*Work instructions*.
Please return every line in the entries below with the word "agent" in it.

[Saved entries]
======

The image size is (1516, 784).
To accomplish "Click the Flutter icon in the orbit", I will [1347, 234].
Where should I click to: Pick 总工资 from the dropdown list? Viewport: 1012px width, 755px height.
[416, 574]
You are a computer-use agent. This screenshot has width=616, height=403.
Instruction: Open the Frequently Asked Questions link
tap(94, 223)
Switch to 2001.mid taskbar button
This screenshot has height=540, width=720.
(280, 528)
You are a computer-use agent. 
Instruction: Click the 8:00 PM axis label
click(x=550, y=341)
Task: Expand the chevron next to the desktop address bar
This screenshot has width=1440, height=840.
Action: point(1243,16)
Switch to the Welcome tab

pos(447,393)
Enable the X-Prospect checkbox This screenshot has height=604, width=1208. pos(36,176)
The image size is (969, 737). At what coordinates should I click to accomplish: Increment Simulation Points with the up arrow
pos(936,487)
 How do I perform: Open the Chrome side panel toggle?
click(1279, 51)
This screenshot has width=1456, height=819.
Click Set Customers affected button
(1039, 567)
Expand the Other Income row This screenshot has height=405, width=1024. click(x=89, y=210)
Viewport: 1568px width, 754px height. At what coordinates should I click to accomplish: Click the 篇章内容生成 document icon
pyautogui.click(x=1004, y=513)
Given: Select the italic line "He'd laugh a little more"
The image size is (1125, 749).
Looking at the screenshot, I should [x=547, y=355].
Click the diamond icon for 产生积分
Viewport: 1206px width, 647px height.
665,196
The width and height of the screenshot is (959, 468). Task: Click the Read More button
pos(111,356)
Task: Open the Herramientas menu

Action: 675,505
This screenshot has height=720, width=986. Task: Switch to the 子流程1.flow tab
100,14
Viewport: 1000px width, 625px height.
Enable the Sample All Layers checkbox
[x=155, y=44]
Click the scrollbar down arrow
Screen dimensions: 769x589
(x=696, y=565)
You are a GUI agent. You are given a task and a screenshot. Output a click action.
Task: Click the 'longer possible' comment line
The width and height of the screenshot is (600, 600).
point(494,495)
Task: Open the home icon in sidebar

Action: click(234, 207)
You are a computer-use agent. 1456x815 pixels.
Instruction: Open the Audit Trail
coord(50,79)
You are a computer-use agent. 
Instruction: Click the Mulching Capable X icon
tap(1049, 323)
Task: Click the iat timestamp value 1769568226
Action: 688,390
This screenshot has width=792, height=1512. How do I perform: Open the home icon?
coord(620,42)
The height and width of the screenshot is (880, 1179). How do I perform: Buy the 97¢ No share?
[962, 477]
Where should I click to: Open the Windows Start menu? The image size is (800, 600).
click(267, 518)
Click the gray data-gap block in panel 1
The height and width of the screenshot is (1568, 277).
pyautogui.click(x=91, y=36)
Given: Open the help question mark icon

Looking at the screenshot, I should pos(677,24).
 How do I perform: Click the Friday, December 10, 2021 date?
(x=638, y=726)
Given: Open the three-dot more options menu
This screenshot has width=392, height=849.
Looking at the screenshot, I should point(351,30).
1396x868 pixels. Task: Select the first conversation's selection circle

======

*Result of this exercise*.
You are a computer-use agent. This screenshot has width=616, height=403.
You are a computer-use agent. 
You are a GUI agent. You are given a task and a screenshot. Output a click action.
You are a computer-use agent. 1456x815 pixels.
You are a computer-use agent. 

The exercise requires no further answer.